On November 1, 2017, iHeartMedia disclosed that it was selling WKOX to comply with Federal Communications Commission (FCC) ownership limits following its proposed acquisition of WBZ, WRKO, WKAF, and WZLX. The move followed the merger of CBS Radio and Entercom, with both companies needing to divest stations to different owners to meet ownership limits and revenue concentration limits set by the FCC and the Department of Justice. The divestment into the trust was completed on December 19. On March 1, 2018, iHeartMedia moved the conservative talk format back to WXKS; WKOX then switched to a Spanish-language hit music format and revived the "Rumba" branding.

On April 30, 2020, iHeartMedia announced that the trust would be donating WKOX to Delmarva Educational Association.

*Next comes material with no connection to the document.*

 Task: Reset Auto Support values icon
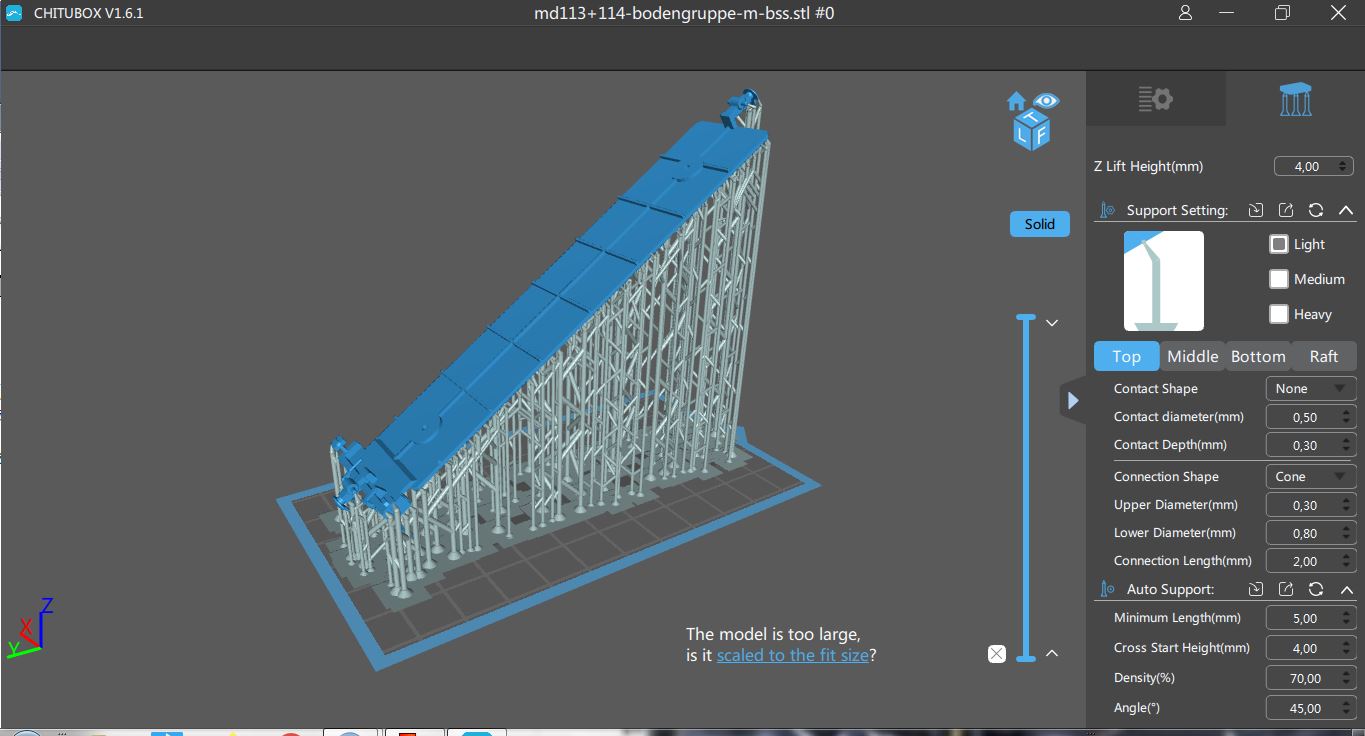(1316, 590)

On August 11, 2020, after the sale closed, WKOX flipped to gospel music as "1430 The Light". iHeart would revive the "Rumba" branding and Spanish CHR format on WKAF (now WZRM) in May 2021. On March 29, 2021, WKOX changed its format to Spanish Christian, branded as "Buenas Nuevas Radio". It eventually rebranded as "La Verdad Radio".

==HD Radio==
WKOX is currently broadcasting in HD Radio. The station also broadcast on HD2 signal of sister station WBWL until December 19, 2017.